Key learnings for Triage and Automation:
- 90% true positive - We recommend setting a quality standard of 90% true positive for any alert feeds that require an analyst to respond so analysts aren’t required to respond to a high volume of false alarms.
- Alert Ratio – In Microsoft’s experience from our Cyber Defense Operations Center, XDR alerts produce most of the high-quality alerts, with the remainders coming from user reported issues, classic log query based alerts, and other sources
- Automation is a key enabler for triage teams as it helps empower these analysts and reduce the burden of manual effort (for example, provide automated investigation and then prompt them for a human review before approving the remediation sequence that was automatically built for this incident).
- Tool Integration - One of the most powerful time saving technologies that improved time to remediation in Microsoft’s CDOC is the integration of XDR tools together into Microsoft Defender XDR so analysts have a single console for endpoint, email, identity, and more. This integration enables analysts to rapidly discover and clean up attacker phishing emails, malware, and compromised accounts before they can do significant damage.
- Focus - These teams can't maintain their high speed of resolution for all types of technologies and scenarios, so they keep their focus narrow on a few technical areas and/or scenarios. Most often this is on user productivity, like email, endpoint AV alerts (versus EDR that goes into investigations), and first response for user reports.
Investigation and Incident Management (Tier 2)
This team serves as the escalation point for issues from Triage (Tier 1), and directly monitors alerts that indicate a more sophisticated attacker. Specifically alerts that trigger behavioral alerts, special case alerts related to business-critical assets, and monitoring for ongoing attack campaigns. Proactively, this team also periodically reviews the Triage team alert queue and can proactively hunt using XDR tools in their spare time.
This team provides deeper investigation into a lower volume of more complex attacks, often multi-stage attacks conducted by human attack operators. This team pilots new/unfamiliar alert types to document processes for Triage team and automation, often including alerts generated by Microsoft Defender for Cloud on cloud hosted apps, VMs, containers and Kubernetes, SQL databases, etc.
Incident Management – This team takes on the nontechnical aspects of managing incidents including coordination with other teams like communications, legal, leadership, and other business stakeholders.
Hunt and Incident Management (Tier 3)
This is a multi-disciplinary team focused on identifying attackers that could have slipped through the reactive detections and handling major business-impacting events.
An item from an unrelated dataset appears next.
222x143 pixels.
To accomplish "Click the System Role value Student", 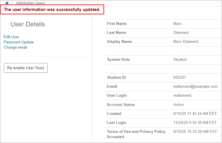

- Hunt – This team proactively hunts for undetected threats, assists with escalations and advanced forensics for reactive investigations, and refines alerts/automation. These teams operate in more of a hypothesis-driven model than a reactive alert model and are also where red/purple teams connect with security operations.
How It Comes Together
To give you an idea of how this works, let’s follow a common incident lifecycle
- Triage (Tier 1) analyst claims a malware alert from the queue and investigates (for example, with Microsoft Defender XDR console)
- While most Triage cases are rapidly remediated and closed, this time the analyst observes that malware might require more involved/advanced remediation (for example, device isolation and cleanup). Triage escalates the case to the Investigation analyst (Tier 2), who takes lead for investigation. The Triage team has option to stay involved and learn more (Investigation team might use Microsoft Sentinel or another SIEM for broader context)
- Investigation verifies investigation conclusions (or digs further into it) and proceeds with remediation, closes case.
- Later, Hunt (Tier 3) might notice this case while reviewing closed incidents to scan for commonalities or anomalies worth digging into:
- Detections that might be eligible for autoremediation
- Multiple similar incidents that might have a common root cause
- Other potential process/tool/alert improvements In one case, Tier 3 reviewed the case and found that the user had fallen for a tech scam. This detection was then flagged as a potentially higher priority alert because the scammers had managed to get admin level access on the endpoint. A higher risk exposure.
Threat intelligence
Threat Intelligence teams provide context and insights to support all other functions (using a threat intelligence platform (TIP) in larger organizations). This could include many different facets including
- Reactive technical research for active incidents
- Proactive technical research into attacker groups, attack trends, high profile attacks, emerging techniques, etc.
- Strategic analysis, research, and insights to inform business and technical processes and priorities.
- And more